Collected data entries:
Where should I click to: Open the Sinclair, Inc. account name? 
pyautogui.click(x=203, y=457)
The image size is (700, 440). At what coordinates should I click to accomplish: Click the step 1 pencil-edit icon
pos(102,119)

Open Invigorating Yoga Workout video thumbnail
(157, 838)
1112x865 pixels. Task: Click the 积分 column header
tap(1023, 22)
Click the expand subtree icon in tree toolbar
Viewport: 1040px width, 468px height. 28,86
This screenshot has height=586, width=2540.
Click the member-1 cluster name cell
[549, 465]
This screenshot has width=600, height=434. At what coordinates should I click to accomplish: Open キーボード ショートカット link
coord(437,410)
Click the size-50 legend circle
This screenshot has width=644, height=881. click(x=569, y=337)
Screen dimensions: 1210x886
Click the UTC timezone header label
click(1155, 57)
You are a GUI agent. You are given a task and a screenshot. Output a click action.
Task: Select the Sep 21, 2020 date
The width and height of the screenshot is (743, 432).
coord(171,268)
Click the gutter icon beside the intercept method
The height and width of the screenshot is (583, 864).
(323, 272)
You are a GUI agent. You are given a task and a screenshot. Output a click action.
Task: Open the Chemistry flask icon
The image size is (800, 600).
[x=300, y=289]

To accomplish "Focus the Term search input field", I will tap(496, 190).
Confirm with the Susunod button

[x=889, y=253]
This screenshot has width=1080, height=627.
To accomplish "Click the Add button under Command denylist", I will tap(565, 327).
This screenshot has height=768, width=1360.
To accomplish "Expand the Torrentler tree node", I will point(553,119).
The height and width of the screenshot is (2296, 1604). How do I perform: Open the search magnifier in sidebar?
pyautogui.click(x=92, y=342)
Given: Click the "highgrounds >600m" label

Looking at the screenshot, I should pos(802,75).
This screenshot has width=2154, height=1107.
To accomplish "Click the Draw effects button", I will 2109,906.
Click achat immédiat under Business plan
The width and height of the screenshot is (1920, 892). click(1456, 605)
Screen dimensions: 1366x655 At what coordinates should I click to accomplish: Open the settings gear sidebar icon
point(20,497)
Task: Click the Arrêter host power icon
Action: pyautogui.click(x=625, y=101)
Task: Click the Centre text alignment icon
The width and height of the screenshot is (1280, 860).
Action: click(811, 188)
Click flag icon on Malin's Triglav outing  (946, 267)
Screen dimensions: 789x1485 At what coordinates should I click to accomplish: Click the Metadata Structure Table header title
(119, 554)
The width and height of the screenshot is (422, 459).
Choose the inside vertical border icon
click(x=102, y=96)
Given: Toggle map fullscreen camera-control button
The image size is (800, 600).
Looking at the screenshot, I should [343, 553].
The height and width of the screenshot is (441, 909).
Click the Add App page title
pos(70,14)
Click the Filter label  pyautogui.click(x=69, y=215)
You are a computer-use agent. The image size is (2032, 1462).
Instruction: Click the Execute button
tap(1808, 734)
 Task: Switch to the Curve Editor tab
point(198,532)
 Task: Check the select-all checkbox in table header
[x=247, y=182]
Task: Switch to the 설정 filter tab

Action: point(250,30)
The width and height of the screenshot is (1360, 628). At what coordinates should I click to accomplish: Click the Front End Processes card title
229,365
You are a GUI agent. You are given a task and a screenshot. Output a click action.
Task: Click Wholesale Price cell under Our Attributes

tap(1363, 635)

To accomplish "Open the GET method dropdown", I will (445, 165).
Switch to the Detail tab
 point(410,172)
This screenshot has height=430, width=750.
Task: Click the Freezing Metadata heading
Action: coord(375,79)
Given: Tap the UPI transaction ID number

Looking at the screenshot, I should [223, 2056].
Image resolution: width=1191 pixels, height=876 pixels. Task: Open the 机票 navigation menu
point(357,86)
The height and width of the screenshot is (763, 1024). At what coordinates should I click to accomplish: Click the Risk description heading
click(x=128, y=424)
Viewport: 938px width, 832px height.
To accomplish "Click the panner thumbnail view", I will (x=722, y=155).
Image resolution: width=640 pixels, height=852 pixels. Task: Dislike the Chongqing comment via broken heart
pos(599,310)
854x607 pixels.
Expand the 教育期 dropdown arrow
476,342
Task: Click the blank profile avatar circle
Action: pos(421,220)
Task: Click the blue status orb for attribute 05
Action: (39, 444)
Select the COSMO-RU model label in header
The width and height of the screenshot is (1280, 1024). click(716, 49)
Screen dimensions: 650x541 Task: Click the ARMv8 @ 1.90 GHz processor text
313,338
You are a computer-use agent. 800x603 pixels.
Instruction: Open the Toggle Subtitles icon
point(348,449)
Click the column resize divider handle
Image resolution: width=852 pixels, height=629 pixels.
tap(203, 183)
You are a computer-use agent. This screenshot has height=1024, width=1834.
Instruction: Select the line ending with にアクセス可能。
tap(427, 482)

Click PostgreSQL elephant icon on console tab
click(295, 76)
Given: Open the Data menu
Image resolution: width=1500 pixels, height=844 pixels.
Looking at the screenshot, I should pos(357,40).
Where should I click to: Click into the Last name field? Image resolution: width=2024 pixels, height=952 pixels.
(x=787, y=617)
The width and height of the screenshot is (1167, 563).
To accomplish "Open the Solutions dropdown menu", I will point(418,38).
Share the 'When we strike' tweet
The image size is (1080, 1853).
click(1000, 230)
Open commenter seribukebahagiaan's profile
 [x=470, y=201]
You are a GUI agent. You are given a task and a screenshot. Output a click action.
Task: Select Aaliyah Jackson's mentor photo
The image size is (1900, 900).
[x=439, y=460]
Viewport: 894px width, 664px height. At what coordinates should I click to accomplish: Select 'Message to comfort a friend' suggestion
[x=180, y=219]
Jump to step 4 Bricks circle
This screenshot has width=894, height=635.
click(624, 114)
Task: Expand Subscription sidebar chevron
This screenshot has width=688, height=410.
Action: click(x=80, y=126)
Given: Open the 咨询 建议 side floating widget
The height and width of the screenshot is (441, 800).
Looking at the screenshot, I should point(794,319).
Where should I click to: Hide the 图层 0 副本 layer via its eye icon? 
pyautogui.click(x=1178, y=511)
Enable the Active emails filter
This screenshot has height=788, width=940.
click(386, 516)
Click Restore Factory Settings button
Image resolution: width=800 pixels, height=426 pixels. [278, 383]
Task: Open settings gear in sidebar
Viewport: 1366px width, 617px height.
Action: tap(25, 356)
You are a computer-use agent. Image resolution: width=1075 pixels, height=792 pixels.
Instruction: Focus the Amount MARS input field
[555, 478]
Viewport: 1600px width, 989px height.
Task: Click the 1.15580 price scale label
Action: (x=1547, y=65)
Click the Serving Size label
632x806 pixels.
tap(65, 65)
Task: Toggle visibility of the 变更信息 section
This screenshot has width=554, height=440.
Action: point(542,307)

TRY IT
Copy out each record from above, exactly.

ANSWER TO THIS PROBLEM
Where should I click to: Open the Sinclair, Inc. account name? 
pyautogui.click(x=203, y=457)
The image size is (700, 440). At what coordinates should I click to accomplish: Click the step 1 pencil-edit icon
pos(102,119)

Open Invigorating Yoga Workout video thumbnail
(157, 838)
1112x865 pixels. Task: Click the 积分 column header
tap(1023, 22)
Click the expand subtree icon in tree toolbar
Viewport: 1040px width, 468px height. 28,86
This screenshot has height=586, width=2540.
Click the member-1 cluster name cell
[549, 465]
This screenshot has width=600, height=434. At what coordinates should I click to accomplish: Open キーボード ショートカット link
coord(437,410)
Click the size-50 legend circle
This screenshot has width=644, height=881. click(x=569, y=337)
Screen dimensions: 1210x886
Click the UTC timezone header label
click(1155, 57)
You are a GUI agent. You are given a task and a screenshot. Output a click action.
Task: Select the Sep 21, 2020 date
The width and height of the screenshot is (743, 432).
coord(171,268)
Click the gutter icon beside the intercept method
The height and width of the screenshot is (583, 864).
(323, 272)
You are a GUI agent. You are given a task and a screenshot. Output a click action.
Task: Open the Chemistry flask icon
The image size is (800, 600).
[x=300, y=289]

To accomplish "Focus the Term search input field", I will tap(496, 190).
Confirm with the Susunod button

[x=889, y=253]
This screenshot has width=1080, height=627.
To accomplish "Click the Add button under Command denylist", I will tap(565, 327).
This screenshot has height=768, width=1360.
To accomplish "Expand the Torrentler tree node", I will point(553,119).
The height and width of the screenshot is (2296, 1604). How do I perform: Open the search magnifier in sidebar?
pyautogui.click(x=92, y=342)
Given: Click the "highgrounds >600m" label

Looking at the screenshot, I should pos(802,75).
This screenshot has width=2154, height=1107.
To accomplish "Click the Draw effects button", I will 2109,906.
Click achat immédiat under Business plan
The width and height of the screenshot is (1920, 892). click(1456, 605)
Screen dimensions: 1366x655 At what coordinates should I click to accomplish: Open the settings gear sidebar icon
point(20,497)
Task: Click the Arrêter host power icon
Action: pyautogui.click(x=625, y=101)
Task: Click the Centre text alignment icon
The width and height of the screenshot is (1280, 860).
Action: click(811, 188)
Click flag icon on Malin's Triglav outing  (946, 267)
Screen dimensions: 789x1485 At what coordinates should I click to accomplish: Click the Metadata Structure Table header title
(119, 554)
The width and height of the screenshot is (422, 459).
Choose the inside vertical border icon
click(x=102, y=96)
Given: Toggle map fullscreen camera-control button
The image size is (800, 600).
Looking at the screenshot, I should [343, 553].
The height and width of the screenshot is (441, 909).
Click the Add App page title
pos(70,14)
Click the Filter label  pyautogui.click(x=69, y=215)
You are a computer-use agent. The image size is (2032, 1462).
Instruction: Click the Execute button
tap(1808, 734)
 Task: Switch to the Curve Editor tab
point(198,532)
 Task: Check the select-all checkbox in table header
[x=247, y=182]
Task: Switch to the 설정 filter tab

Action: point(250,30)
The width and height of the screenshot is (1360, 628). At what coordinates should I click to accomplish: Click the Front End Processes card title
229,365
You are a GUI agent. You are given a task and a screenshot. Output a click action.
Task: Click Wholesale Price cell under Our Attributes

tap(1363, 635)

To accomplish "Open the GET method dropdown", I will (445, 165).
Switch to the Detail tab
 point(410,172)
This screenshot has height=430, width=750.
Task: Click the Freezing Metadata heading
Action: coord(375,79)
Given: Tap the UPI transaction ID number

Looking at the screenshot, I should [223, 2056].
Image resolution: width=1191 pixels, height=876 pixels. Task: Open the 机票 navigation menu
point(357,86)
The height and width of the screenshot is (763, 1024). At what coordinates should I click to accomplish: Click the Risk description heading
click(x=128, y=424)
Viewport: 938px width, 832px height.
To accomplish "Click the panner thumbnail view", I will (x=722, y=155).
Image resolution: width=640 pixels, height=852 pixels. Task: Dislike the Chongqing comment via broken heart
pos(599,310)
854x607 pixels.
Expand the 教育期 dropdown arrow
476,342
Task: Click the blank profile avatar circle
Action: pos(421,220)
Task: Click the blue status orb for attribute 05
Action: (39, 444)
Select the COSMO-RU model label in header
The width and height of the screenshot is (1280, 1024). click(716, 49)
Screen dimensions: 650x541 Task: Click the ARMv8 @ 1.90 GHz processor text
313,338
You are a computer-use agent. 800x603 pixels.
Instruction: Open the Toggle Subtitles icon
point(348,449)
Click the column resize divider handle
Image resolution: width=852 pixels, height=629 pixels.
tap(203, 183)
You are a computer-use agent. This screenshot has height=1024, width=1834.
Instruction: Select the line ending with にアクセス可能。
tap(427, 482)

Click PostgreSQL elephant icon on console tab
click(295, 76)
Given: Open the Data menu
Image resolution: width=1500 pixels, height=844 pixels.
Looking at the screenshot, I should pos(357,40).
Where should I click to: Click into the Last name field? Image resolution: width=2024 pixels, height=952 pixels.
(x=787, y=617)
The width and height of the screenshot is (1167, 563).
To accomplish "Open the Solutions dropdown menu", I will point(418,38).
Share the 'When we strike' tweet
The image size is (1080, 1853).
click(1000, 230)
Open commenter seribukebahagiaan's profile
 [x=470, y=201]
You are a GUI agent. You are given a task and a screenshot. Output a click action.
Task: Select Aaliyah Jackson's mentor photo
The image size is (1900, 900).
[x=439, y=460]
Viewport: 894px width, 664px height. At what coordinates should I click to accomplish: Select 'Message to comfort a friend' suggestion
[x=180, y=219]
Jump to step 4 Bricks circle
This screenshot has width=894, height=635.
click(624, 114)
Task: Expand Subscription sidebar chevron
This screenshot has width=688, height=410.
Action: click(x=80, y=126)
Given: Open the 咨询 建议 side floating widget
The height and width of the screenshot is (441, 800).
Looking at the screenshot, I should point(794,319).
Where should I click to: Hide the 图层 0 副本 layer via its eye icon? 
pyautogui.click(x=1178, y=511)
Enable the Active emails filter
This screenshot has height=788, width=940.
click(386, 516)
Click Restore Factory Settings button
Image resolution: width=800 pixels, height=426 pixels. [278, 383]
Task: Open settings gear in sidebar
Viewport: 1366px width, 617px height.
Action: tap(25, 356)
You are a computer-use agent. Image resolution: width=1075 pixels, height=792 pixels.
Instruction: Focus the Amount MARS input field
[555, 478]
Viewport: 1600px width, 989px height.
Task: Click the 1.15580 price scale label
Action: (x=1547, y=65)
Click the Serving Size label
632x806 pixels.
tap(65, 65)
Task: Toggle visibility of the 变更信息 section
This screenshot has width=554, height=440.
Action: point(542,307)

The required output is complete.